在此 SQL 语句中使用 SELECT 不起作用
我的表格是这样组织的:
以 key 作为主要字段。显示的记录位于renamed 表中。
我需要用钥匙取出original_name。键列是表的主键。
这是我的 SQL 代码:
SELECT original_name FROM `renamed` WHERE key='fb166'
但是,它不返回任何结果。我已经通过我的 PHP 脚本和直接通过 phpMyAdmin 进行了尝试,并且都返回一个空结果集。
有什么帮助吗? :/
My table is organised like this:
With key as the primary field. The records shown are in the renamed table.
I need to get out the original_name by the key. The key coluimn is the primary key of the table.
This is my SQL code:
SELECT original_name FROM `renamed` WHERE key='fb166'
However, it does not return any results.
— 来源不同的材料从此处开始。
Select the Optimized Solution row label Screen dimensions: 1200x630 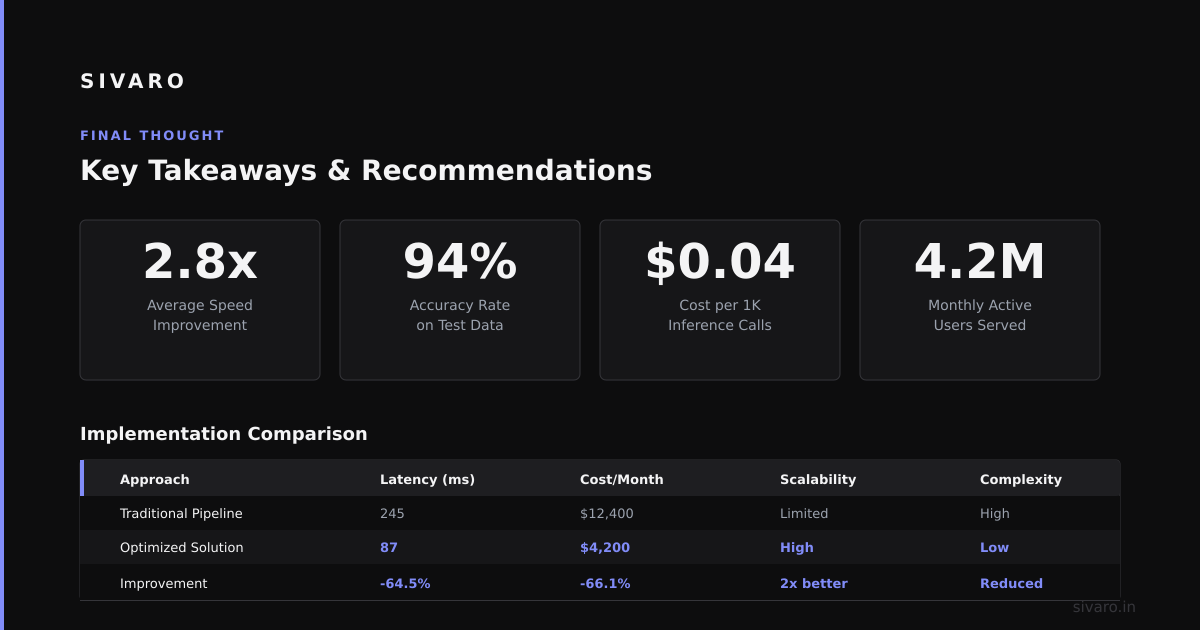(182, 547)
I have tried both through my PHP script and directly through phpMyAdmin and both return an empty result set.
Any help? :/
如果你对这篇内容有疑问,欢迎到本站社区发帖提问 参与讨论,获取更多帮助,或者扫码二维码加入 Web 技术交流群。
绑定邮箱获取回复消息
由于您还没有绑定你的真实邮箱,如果其他用户或者作者回复了您的评论,将不能在第一时间通知您!
发布评论
评论(3)
key是MySQL中的保留字。你有没有尝试过:keyis a reserved word in MySQL. Have you tried:尝试类似的操作
并检查您是否得到结果以及密钥的外观...
您是否得到以下结果?
Try something like
and check if you get a result and how the key looks like...
Do you get any results with the following?
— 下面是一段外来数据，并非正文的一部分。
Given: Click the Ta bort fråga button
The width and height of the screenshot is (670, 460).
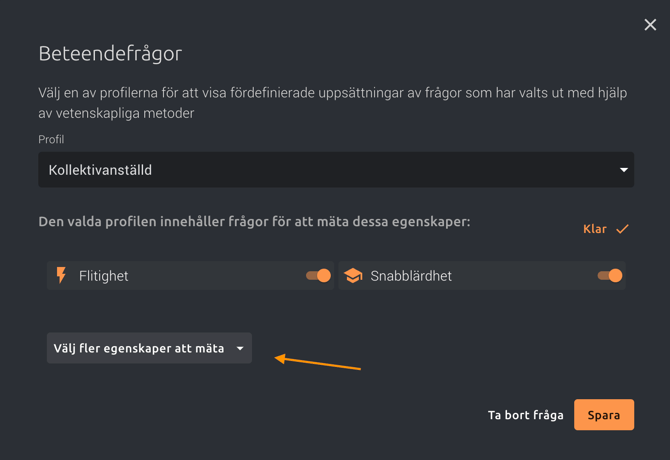Looking at the screenshot, I should pos(525,415).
反引号是必需的,因为 key 是 mysql 中的关键字。
按照建议,尝试使用
WHEREkeyLIKE '%fb166%'因为您的列是文本类型,所以可能有其他字符在其中。拥有带有文本类型的键是一个坏主意,您将无法将其设为主键或向其添加索引。
The backticks are necessary as key is a keyword in mysql.
As suggested try with
WHEREkeyLIKE '%fb166%'as you column is of type text it s probably you have some other char in it.It s a bad idea to have a key with a type of text, you will not be able to make it a primary key or add an index to it.